One thing about high nitrates (and we learned this the hard way)
if you calve in late March, stop feeding it in February so you don't
chance an abortion from the nitrates. You can tell a calf that aborted
because of nitrates by the gums. If they are pale, it was most likely
nitrates. The calf gets smothered and the gums turn white from
lack of oxygen. FWIW

Interesting thread.
 
Advantages of oat hay ? I sometimes plant oats for some deer hunters in the fall they pay me to plant them sure a good deer magnet.
Then after deer season I run cows on it all winter, early spring when patures start greening up I run the cows off the oats, and fertilize them 60 to 90 days later if mother nature has been kind, cut rake and bale haul to the shed and get on the front porch with some good Canadian whiskey.

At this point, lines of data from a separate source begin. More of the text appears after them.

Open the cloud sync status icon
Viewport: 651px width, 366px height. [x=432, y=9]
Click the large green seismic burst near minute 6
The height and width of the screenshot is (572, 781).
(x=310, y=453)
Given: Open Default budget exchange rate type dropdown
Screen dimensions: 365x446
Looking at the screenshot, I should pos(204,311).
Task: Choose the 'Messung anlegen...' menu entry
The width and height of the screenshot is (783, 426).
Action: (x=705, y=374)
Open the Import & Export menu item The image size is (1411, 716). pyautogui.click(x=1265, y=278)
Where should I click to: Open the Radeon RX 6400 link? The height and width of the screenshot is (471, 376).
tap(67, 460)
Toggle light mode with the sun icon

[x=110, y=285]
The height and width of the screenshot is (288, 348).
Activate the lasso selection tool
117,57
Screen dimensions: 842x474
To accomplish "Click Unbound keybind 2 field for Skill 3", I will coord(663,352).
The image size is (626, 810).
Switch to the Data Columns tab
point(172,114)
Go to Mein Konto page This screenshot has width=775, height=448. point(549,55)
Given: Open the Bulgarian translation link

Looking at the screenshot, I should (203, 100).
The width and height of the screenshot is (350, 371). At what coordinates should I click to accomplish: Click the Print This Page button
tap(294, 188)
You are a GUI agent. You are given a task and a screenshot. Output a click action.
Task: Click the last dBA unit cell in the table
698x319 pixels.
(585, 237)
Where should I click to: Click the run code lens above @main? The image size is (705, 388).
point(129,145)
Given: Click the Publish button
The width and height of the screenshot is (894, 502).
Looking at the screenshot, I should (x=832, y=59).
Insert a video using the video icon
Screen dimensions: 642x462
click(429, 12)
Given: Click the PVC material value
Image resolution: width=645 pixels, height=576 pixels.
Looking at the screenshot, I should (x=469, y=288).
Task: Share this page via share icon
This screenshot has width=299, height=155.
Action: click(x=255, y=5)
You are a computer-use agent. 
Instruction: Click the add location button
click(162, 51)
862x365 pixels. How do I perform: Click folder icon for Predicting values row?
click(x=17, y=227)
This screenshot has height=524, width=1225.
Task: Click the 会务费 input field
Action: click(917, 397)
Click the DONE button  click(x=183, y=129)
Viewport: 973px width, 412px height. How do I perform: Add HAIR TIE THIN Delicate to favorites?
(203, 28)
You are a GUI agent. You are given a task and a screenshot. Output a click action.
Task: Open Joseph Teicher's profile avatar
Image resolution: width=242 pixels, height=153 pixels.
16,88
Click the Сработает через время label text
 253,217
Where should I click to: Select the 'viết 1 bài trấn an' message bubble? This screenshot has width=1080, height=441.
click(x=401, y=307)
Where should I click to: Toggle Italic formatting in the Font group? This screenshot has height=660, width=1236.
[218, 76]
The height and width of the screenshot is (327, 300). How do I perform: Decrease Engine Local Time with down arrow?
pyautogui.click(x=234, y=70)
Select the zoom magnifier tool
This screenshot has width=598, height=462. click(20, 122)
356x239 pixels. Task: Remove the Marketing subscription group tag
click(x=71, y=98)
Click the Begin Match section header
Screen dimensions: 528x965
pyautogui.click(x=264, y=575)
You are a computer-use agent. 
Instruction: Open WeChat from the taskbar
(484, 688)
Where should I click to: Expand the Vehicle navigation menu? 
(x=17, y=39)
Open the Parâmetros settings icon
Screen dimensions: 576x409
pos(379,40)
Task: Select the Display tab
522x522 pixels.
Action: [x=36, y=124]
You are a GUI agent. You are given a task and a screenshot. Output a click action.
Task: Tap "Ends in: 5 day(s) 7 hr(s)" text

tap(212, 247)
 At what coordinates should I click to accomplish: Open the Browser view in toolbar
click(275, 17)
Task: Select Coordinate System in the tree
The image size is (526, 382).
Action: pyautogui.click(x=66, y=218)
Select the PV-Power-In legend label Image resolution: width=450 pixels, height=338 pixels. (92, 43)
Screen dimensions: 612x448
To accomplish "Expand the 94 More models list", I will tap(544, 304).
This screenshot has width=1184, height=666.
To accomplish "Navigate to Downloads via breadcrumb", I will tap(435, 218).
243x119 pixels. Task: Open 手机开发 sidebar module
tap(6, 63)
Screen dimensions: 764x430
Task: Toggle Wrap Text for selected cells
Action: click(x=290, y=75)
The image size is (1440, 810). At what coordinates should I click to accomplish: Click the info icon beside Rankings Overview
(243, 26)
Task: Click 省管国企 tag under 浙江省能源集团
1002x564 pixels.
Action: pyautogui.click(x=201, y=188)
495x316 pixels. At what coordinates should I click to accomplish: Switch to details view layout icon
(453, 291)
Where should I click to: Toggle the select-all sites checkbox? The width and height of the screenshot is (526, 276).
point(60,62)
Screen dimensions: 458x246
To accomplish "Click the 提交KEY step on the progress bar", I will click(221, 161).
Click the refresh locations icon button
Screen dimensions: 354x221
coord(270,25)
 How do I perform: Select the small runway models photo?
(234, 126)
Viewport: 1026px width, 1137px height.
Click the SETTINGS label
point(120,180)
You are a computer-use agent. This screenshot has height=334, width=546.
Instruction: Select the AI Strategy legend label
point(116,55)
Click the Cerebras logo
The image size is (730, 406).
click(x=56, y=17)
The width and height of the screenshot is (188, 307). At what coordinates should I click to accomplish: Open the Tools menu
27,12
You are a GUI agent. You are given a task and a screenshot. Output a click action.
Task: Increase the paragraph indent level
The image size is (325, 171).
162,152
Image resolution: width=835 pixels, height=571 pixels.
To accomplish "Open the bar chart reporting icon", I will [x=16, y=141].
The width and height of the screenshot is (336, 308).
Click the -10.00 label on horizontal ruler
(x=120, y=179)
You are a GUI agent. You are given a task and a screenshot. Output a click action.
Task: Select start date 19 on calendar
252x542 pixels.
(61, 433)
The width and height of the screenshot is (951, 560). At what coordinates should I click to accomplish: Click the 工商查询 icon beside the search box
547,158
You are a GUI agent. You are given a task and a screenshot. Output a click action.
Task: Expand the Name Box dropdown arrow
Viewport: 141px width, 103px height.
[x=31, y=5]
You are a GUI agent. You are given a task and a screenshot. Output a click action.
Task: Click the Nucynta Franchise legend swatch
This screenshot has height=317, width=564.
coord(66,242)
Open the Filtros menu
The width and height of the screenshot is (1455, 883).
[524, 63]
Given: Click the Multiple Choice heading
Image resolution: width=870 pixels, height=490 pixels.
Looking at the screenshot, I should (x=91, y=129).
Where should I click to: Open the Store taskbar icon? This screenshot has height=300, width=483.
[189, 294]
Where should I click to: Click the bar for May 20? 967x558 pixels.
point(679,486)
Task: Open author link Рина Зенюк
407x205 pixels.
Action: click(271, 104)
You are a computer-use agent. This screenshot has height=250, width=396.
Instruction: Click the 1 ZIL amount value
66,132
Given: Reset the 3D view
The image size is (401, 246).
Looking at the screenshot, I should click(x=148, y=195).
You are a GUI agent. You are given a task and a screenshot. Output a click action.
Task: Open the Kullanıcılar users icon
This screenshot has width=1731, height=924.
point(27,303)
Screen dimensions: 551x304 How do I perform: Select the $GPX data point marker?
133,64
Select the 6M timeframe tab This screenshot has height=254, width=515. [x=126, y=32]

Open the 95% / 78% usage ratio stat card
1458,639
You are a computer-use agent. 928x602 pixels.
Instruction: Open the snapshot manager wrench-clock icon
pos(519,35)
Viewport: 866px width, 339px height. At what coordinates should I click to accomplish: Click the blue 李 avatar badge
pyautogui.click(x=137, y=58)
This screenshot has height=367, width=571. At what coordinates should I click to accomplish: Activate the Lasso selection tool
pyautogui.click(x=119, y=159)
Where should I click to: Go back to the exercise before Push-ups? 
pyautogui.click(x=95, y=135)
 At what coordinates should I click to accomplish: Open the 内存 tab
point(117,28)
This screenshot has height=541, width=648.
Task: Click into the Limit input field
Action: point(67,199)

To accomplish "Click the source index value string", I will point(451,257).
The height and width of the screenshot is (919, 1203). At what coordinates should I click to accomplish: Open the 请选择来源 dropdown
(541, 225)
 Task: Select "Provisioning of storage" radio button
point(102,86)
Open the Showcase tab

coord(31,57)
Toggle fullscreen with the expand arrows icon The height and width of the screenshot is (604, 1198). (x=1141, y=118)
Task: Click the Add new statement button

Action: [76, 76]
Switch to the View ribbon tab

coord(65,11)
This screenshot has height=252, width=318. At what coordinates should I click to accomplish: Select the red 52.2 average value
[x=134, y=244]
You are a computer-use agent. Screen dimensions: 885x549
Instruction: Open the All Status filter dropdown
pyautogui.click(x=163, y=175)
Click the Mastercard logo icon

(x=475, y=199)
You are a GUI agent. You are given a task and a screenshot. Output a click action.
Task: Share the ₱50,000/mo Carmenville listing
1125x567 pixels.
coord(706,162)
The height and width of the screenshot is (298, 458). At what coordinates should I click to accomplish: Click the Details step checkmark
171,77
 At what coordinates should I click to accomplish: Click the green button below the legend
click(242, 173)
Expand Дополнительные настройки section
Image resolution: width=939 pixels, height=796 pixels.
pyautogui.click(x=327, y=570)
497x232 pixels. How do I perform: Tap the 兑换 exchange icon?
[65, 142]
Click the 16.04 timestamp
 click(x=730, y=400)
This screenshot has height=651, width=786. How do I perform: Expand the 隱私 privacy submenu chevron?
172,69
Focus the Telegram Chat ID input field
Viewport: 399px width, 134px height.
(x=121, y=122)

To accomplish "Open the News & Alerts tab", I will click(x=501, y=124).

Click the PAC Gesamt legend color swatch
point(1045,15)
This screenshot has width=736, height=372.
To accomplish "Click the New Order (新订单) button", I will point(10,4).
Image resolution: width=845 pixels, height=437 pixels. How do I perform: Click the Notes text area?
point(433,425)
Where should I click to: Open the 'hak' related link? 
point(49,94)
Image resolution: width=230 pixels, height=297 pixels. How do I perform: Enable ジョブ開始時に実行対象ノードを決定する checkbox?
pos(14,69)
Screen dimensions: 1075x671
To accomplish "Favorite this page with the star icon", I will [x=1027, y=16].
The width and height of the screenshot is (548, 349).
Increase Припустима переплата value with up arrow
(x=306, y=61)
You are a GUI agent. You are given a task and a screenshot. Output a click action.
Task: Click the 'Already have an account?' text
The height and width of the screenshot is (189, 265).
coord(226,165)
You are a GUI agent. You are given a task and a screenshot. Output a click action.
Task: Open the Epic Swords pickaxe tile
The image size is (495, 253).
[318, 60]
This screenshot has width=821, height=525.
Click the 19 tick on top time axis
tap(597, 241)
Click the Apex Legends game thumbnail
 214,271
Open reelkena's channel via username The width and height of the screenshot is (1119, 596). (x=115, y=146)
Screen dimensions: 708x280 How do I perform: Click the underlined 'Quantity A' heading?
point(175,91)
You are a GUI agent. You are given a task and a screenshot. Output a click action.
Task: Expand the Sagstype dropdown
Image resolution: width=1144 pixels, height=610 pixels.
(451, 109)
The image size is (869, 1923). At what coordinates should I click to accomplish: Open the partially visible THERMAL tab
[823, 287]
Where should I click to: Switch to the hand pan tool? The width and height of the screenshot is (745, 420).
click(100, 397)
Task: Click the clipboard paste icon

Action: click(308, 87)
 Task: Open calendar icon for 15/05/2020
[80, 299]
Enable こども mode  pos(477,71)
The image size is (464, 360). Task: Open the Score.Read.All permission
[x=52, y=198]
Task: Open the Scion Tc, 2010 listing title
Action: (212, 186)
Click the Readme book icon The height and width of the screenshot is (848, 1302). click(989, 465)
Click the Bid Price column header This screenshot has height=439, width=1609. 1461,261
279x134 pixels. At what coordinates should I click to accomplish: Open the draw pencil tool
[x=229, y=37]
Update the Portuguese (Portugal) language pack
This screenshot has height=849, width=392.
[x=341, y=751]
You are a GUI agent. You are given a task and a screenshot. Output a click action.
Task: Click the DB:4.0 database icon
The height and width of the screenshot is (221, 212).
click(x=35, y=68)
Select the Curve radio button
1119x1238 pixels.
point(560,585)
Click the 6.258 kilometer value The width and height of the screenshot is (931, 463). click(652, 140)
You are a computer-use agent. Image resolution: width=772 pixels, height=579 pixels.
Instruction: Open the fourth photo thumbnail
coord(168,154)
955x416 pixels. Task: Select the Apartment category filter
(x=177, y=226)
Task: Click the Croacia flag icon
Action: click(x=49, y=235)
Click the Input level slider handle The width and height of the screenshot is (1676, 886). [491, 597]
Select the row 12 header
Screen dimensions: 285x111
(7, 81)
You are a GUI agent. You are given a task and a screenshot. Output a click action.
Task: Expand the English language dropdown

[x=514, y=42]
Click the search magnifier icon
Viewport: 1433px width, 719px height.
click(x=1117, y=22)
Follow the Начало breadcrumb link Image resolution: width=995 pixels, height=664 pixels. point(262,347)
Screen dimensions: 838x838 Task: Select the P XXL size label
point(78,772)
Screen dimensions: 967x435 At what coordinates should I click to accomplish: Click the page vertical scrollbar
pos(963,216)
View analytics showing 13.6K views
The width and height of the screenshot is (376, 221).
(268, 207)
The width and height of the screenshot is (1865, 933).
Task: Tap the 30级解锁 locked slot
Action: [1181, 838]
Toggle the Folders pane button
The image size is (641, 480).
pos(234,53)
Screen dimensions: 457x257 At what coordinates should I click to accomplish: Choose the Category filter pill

repeat each fall, summers around here are getting to dry to do any good with the cane type hay.
good luck
 
Thanks everyone I usually plant all my acres to crops and buy my feed. I farm more than have cattle. I can make more with my insurance gaurentee on a failed corn crop if mother nature dosent cooperate than what feed cost. The only problem is when its dry its hard to find and price is high as others like me do the same around here. I am going to try to rotate some different feed in and not have to worry about someone else raising my feed.